*Task goal*:
Reproduce the data below, replacing every occurrence of "The image size is" with "The screenshot size is" and leaving all other text unchanged.

*Dataset records*:
---*---
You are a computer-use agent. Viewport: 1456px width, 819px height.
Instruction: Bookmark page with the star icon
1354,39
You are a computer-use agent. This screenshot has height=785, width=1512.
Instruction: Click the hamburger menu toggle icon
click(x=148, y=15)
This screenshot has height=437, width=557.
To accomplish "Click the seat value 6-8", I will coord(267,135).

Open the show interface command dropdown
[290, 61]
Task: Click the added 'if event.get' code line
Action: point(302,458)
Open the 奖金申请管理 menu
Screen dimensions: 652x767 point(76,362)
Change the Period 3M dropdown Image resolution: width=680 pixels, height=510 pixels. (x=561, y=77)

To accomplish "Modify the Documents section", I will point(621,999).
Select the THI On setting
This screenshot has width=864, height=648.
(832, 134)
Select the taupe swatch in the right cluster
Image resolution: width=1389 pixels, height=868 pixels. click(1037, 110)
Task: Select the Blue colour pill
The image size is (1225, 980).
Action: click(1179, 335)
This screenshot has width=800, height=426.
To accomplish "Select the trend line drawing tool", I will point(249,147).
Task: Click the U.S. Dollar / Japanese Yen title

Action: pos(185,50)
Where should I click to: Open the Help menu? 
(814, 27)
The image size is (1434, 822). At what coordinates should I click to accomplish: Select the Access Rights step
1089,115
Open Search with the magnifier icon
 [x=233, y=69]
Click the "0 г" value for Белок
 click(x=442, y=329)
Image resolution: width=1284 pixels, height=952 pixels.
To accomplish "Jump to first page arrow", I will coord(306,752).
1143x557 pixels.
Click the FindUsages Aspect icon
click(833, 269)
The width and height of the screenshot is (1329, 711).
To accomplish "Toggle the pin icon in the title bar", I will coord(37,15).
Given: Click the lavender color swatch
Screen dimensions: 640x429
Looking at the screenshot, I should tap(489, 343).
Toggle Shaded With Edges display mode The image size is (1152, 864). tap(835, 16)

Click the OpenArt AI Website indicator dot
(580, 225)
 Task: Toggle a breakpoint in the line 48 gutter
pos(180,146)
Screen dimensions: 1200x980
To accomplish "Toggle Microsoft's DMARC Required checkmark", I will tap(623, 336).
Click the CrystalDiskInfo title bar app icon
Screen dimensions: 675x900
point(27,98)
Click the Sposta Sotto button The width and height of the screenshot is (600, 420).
---*---
*Solution*:
You are a computer-use agent. Viewport: 1456px width, 819px height.
Instruction: Bookmark page with the star icon
1354,39
You are a computer-use agent. This screenshot has height=785, width=1512.
Instruction: Click the hamburger menu toggle icon
click(x=148, y=15)
This screenshot has height=437, width=557.
To accomplish "Click the seat value 6-8", I will coord(267,135).

Open the show interface command dropdown
[290, 61]
Task: Click the added 'if event.get' code line
Action: point(302,458)
Open the 奖金申请管理 menu
Screen dimensions: 652x767 point(76,362)
Change the Period 3M dropdown Image resolution: width=680 pixels, height=510 pixels. (x=561, y=77)

To accomplish "Modify the Documents section", I will point(621,999).
Select the THI On setting
This screenshot has width=864, height=648.
(832, 134)
Select the taupe swatch in the right cluster
Image resolution: width=1389 pixels, height=868 pixels. click(1037, 110)
Task: Select the Blue colour pill
The screenshot size is (1225, 980).
Action: click(1179, 335)
This screenshot has width=800, height=426.
To accomplish "Select the trend line drawing tool", I will point(249,147).
Task: Click the U.S. Dollar / Japanese Yen title

Action: pos(185,50)
Where should I click to: Open the Help menu? 
(814, 27)
The screenshot size is (1434, 822). At what coordinates should I click to accomplish: Select the Access Rights step
1089,115
Open Search with the magnifier icon
 [x=233, y=69]
Click the "0 г" value for Белок
 click(x=442, y=329)
Image resolution: width=1284 pixels, height=952 pixels.
To accomplish "Jump to first page arrow", I will coord(306,752).
1143x557 pixels.
Click the FindUsages Aspect icon
click(833, 269)
The width and height of the screenshot is (1329, 711).
To accomplish "Toggle the pin icon in the title bar", I will coord(37,15).
Given: Click the lavender color swatch
Screen dimensions: 640x429
Looking at the screenshot, I should tap(489, 343).
Toggle Shaded With Edges display mode The screenshot size is (1152, 864). tap(835, 16)

Click the OpenArt AI Website indicator dot
(580, 225)
 Task: Toggle a breakpoint in the line 48 gutter
pos(180,146)
Screen dimensions: 1200x980
To accomplish "Toggle Microsoft's DMARC Required checkmark", I will tap(623, 336).
Click the CrystalDiskInfo title bar app icon
Screen dimensions: 675x900
point(27,98)
Click the Sposta Sotto button The width and height of the screenshot is (600, 420).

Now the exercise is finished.